TO DO
Rename "Viewport" to "Window" in every one of the rows below, changing nothing else.

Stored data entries
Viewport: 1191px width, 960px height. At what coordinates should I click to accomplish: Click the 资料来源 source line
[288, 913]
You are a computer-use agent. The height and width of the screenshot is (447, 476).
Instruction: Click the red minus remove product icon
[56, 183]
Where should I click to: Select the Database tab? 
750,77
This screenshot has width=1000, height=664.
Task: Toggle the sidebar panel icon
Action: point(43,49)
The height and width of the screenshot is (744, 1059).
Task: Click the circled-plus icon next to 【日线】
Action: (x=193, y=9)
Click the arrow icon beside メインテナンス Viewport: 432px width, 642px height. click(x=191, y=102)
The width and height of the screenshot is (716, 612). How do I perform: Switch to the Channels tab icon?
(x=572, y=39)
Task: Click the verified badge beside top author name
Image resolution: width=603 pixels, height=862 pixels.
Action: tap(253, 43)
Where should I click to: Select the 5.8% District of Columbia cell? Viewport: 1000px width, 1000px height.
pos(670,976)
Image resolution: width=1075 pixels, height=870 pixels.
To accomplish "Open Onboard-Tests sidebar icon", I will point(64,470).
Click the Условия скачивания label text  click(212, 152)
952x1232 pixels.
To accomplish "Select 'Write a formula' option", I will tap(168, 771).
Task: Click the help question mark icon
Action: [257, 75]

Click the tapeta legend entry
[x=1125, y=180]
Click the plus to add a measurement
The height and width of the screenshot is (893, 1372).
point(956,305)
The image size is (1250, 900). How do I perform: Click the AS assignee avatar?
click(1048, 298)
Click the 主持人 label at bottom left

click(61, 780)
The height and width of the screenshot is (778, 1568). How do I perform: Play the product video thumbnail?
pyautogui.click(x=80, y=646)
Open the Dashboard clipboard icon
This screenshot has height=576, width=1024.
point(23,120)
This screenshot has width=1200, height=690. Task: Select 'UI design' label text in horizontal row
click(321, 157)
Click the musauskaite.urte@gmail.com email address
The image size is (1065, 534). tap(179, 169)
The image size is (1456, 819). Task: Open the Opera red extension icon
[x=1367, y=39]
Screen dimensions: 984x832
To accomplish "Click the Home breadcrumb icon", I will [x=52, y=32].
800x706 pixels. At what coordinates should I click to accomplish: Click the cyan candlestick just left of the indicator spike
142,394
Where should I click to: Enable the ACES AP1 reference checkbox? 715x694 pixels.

OUTPUT
Window: 1191px width, 960px height. At what coordinates should I click to accomplish: Click the 资料来源 source line
[288, 913]
You are a computer-use agent. The height and width of the screenshot is (447, 476).
Instruction: Click the red minus remove product icon
[56, 183]
Where should I click to: Select the Database tab? 
750,77
This screenshot has width=1000, height=664.
Task: Toggle the sidebar panel icon
Action: point(43,49)
The height and width of the screenshot is (744, 1059).
Task: Click the circled-plus icon next to 【日线】
Action: (x=193, y=9)
Click the arrow icon beside メインテナンス Window: 432px width, 642px height. click(x=191, y=102)
The width and height of the screenshot is (716, 612). How do I perform: Switch to the Channels tab icon?
(x=572, y=39)
Task: Click the verified badge beside top author name
Image resolution: width=603 pixels, height=862 pixels.
Action: tap(253, 43)
Where should I click to: Select the 5.8% District of Columbia cell? Window: 1000px width, 1000px height.
pos(670,976)
Image resolution: width=1075 pixels, height=870 pixels.
To accomplish "Open Onboard-Tests sidebar icon", I will point(64,470).
Click the Условия скачивания label text  click(212, 152)
952x1232 pixels.
To accomplish "Select 'Write a formula' option", I will tap(168, 771).
Task: Click the help question mark icon
Action: [257, 75]

Click the tapeta legend entry
[x=1125, y=180]
Click the plus to add a measurement
The height and width of the screenshot is (893, 1372).
point(956,305)
The image size is (1250, 900). How do I perform: Click the AS assignee avatar?
click(1048, 298)
Click the 主持人 label at bottom left

click(61, 780)
The height and width of the screenshot is (778, 1568). How do I perform: Play the product video thumbnail?
pyautogui.click(x=80, y=646)
Open the Dashboard clipboard icon
This screenshot has height=576, width=1024.
point(23,120)
This screenshot has width=1200, height=690. Task: Select 'UI design' label text in horizontal row
click(321, 157)
Click the musauskaite.urte@gmail.com email address
The image size is (1065, 534). tap(179, 169)
The image size is (1456, 819). Task: Open the Opera red extension icon
[x=1367, y=39]
Screen dimensions: 984x832
To accomplish "Click the Home breadcrumb icon", I will [x=52, y=32].
800x706 pixels. At what coordinates should I click to accomplish: Click the cyan candlestick just left of the indicator spike
142,394
Where should I click to: Enable the ACES AP1 reference checkbox? 715x694 pixels.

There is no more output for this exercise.